== Document excerpt
= 1951 Leeds City Council election =

1951 English local government election

The 1951 Leeds municipal elections were held on Thursday 10 May 1951, with boundary changes prompting the whole council's re-election. With the new wards the council grew by a further two (two additional wards also represented an increase of six councillors and two aldermen), as thirteen newly created wards replaced the eleven that were abolished:

Abolished:
- Armley & Wortley
- Central
- Cross Gates & Temple Newsam
- Farnley & Wortley
- Holbeck North
- Holbeck South
- Hunslet Carr & Middleton
- Mill Hill & South
- North
- Upper Armley
- West Hunslet

Created:
- Allerton
- Armley
- City
- Cross Gates
- Halton
- Holbeck
- Hunslet Carr
- Meanwood
- Middleton
- Moortown
- Stanningley
- Wellington
- Wortley

There was a three percent swing from Labour to the Conservatives (as compared to 1949 – swings from 1950's distorted results show much larger swings as seen below) on the night, delivering the Conservatives control of the council with a 30-seat majority. Turnout naturally rose from the previous year's scarcely contested election, to an above average figure of 45.9%.
====
§ To be done:
Answer from the Leeds election text:
(a) On what date were the elections held?
(b) How many newly created wards replaced the abolished ones?
(c) What was the turnout?
The material has no connection to the Leeds election text.
== Given data
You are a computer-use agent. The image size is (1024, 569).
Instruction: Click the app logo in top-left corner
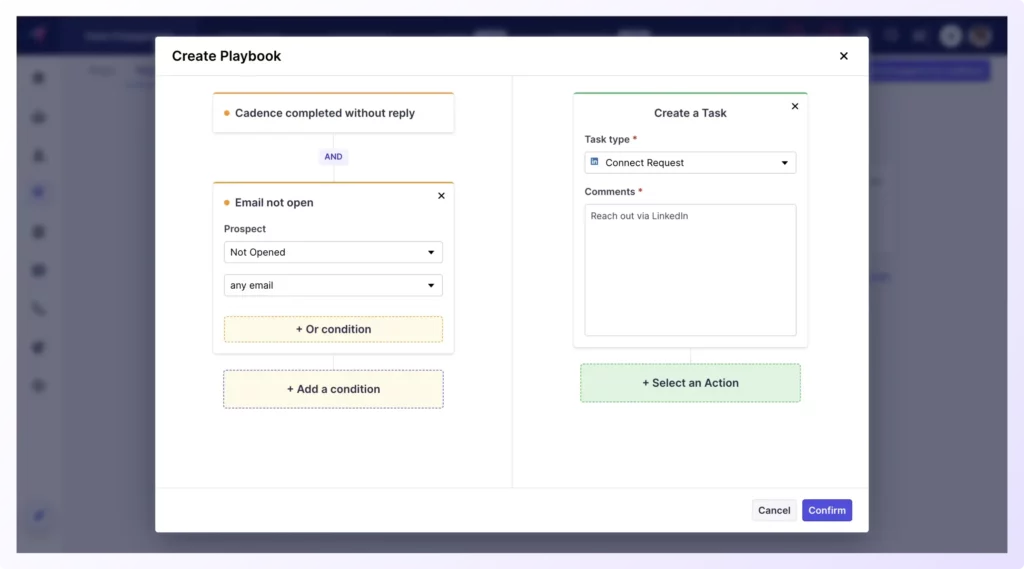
====
§ Task output:
(a) Thursday 10 May 1951
(b) Thirteen
(c) 45.9%